Stephanie Gibaud was once a high-flyer in public relations. Having worked for a range of prestigious employers, such as the American Embassy in Paris and a number of Middle Eastern investors, she secured employment with UBS. The Swiss bank is the global leader for asset management. Her role was in the Paris office, organising glamorous events for high net-worth individuals, helping the bank to retain existing clients and attract new ones. Stephanie was widely considered to be an excellent employee. But then she became a whistle-blower, and her life changed forever.
Stephanie told DisruptionBanking that in June 2008, one of her managers asked her to destroy computer files relating to customers who had offshore accounts in Switzerland. This was in the aftermath of a 2007 scandal, when American banker Bradley Birkenfeld disclosed client information to the US Department of Justice that suggested the bank was facilitating tax evasion – ultimately leading to a fine of $780 million.
In Stephanie’s words, “the top management” responded to this by “reorganising the whole bank […] many colleagues were asked to delete their files, and empty their desks and cupboards.” Stephanie was the only employee “who never complied with the requests.” She was worried about the potential illegality of this task, and deemed it to be professionally unconscionable. Though the manager tried to exert enormous pressure on her, she wouldn’t commit her verbal order to writing – so Stephanie simply ignored it.

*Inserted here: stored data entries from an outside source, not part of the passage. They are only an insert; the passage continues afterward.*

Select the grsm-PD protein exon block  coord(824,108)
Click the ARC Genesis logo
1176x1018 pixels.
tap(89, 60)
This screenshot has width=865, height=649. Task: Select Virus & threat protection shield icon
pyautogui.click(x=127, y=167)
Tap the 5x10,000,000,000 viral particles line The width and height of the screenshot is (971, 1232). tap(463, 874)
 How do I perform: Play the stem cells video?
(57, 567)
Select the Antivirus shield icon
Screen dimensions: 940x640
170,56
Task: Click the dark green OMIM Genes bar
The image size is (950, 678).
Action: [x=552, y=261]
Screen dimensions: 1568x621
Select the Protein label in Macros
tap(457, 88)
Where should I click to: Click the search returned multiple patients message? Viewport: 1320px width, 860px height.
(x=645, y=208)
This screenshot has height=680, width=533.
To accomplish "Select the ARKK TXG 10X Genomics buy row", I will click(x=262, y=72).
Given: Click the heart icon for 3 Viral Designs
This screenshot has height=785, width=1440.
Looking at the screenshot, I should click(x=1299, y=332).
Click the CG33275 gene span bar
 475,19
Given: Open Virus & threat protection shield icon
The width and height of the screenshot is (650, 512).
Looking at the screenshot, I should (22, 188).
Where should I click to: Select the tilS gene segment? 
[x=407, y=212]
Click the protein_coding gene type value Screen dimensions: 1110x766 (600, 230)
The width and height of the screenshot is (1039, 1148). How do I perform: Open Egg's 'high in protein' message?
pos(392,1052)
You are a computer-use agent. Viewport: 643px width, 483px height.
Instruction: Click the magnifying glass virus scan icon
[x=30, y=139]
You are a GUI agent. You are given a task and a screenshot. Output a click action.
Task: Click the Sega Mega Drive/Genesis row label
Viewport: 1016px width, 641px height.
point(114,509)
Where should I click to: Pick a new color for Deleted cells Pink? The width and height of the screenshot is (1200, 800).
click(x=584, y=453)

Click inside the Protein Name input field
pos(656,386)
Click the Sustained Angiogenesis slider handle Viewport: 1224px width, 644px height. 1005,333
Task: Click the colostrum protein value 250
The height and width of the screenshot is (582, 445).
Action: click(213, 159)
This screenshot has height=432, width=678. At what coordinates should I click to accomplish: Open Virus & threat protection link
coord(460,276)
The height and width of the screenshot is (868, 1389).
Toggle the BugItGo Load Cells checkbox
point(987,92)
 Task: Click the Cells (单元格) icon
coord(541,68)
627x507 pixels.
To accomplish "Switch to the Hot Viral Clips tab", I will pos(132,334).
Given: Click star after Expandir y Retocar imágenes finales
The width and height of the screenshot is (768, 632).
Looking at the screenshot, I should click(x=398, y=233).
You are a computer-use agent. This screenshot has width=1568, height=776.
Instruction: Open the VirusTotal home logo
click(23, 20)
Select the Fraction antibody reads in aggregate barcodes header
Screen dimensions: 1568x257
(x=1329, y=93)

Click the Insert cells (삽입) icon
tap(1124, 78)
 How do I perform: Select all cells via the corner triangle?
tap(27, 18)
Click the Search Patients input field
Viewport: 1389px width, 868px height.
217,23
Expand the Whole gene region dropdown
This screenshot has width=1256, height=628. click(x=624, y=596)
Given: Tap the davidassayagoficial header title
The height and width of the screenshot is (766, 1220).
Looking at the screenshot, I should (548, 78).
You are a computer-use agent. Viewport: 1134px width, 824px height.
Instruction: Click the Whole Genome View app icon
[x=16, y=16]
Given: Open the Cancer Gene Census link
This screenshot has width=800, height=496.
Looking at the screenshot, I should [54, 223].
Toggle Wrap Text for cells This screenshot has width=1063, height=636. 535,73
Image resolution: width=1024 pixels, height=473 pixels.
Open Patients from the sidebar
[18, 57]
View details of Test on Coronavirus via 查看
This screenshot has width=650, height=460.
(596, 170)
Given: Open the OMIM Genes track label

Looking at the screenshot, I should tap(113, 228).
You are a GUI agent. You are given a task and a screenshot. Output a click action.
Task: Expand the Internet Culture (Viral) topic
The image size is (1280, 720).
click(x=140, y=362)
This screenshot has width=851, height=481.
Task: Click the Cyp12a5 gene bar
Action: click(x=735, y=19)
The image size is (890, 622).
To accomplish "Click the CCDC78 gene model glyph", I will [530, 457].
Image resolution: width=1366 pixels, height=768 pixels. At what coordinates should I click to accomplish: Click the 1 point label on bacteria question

Following this incident, Stephanie communicated what had happened to UBS management, and to the French regulators. UBS responded by trying to fire her as part of a mass redundancy of one hundred employees, during the fall-out of the 2008 financial crisis. However, the French Ministry of Work refused the redundancy because Stephanie was “an elected member of the employees.”
Consequently, UBS took the extraordinary step of suing Stephanie for defamation while she remained an employee. While the bank lost the case and have never sought to appeal it, Stephanie said she spent “three years in the bank suffering depression, isolation, and discrimination” until UBS successfully made her redundant in 2012.
During this period and after, Stephanie has received very little support from the French authorities. Despite UBS losing their case, and Stephanie’s disclosures leading to the bank receiving a record fine of 4.5 billion euros in 2019, Stephanie has been financially ruined by the whole affair.
Stephanie told DisruptionBanking that the effects have been “devastating.” Fired by UBS, and shunned by the wider industry, she has had to pay all her own legal fees with no state support. UBS, with infinite capital available and a team of in-house lawyers, sued her for defamation and were able to keep the case going for years to exert maximum pressure. Eventually, at great financial and emotional cost, she won. “But do you know what the compensation for defamation is in France? Zero. The court just says, “you were right, you didn’t defame anybody, and that you were absolutely harassed by this bank.” But you get nothing.”
How can this be? In the United States, there are powerful financial incentives in place for whistle-blowers to come forward. They tend to be rewarded with a significant chunk of the fine levied by the regulator. The idea is both to encourage people to expose illegal behaviour, and to shield them from the financial repercussions of becoming a whistle-blower. The Commodity Futures Trading Commission (CFTC) recently awarded an anonymous whistle-blower around $200 million for coming forward with information about Deutsche Bank’s manipulation of the LIBOR benchmark.
Stephanie’s cooperation with the authorities helped uncover around 9.6 billion euros of taxpayers’ money that had been stashed away in UBS’ Swiss bank accounts. In light of this, and in light of the impact this has had on her career, she requested compensation totalling 3.5 million euros. The judge gave her just 4,500 euros. “I couldn’t even begin to pay my legal fees with this,” Stephanie said.
France has long been reluctant to reward whistle-blowers in the same way as the US and other jurisdictions. But now, a European directive has brought in new guidelines as to how European countries should recognise and treat whistle-blowers. Stephanie is currently battling in the French courts to become the first legally-recognised whistle-blower, which could pave the way for greater protection – and compensation.
On Friday, a court in Paris ordered the Ministry of Finance to review their decision not to pay Stephanie any compensation. A step in the right direction, for sure, as she battles to be legally recognised for her disclosures and obtain the compensation she believes she is owed and deserves.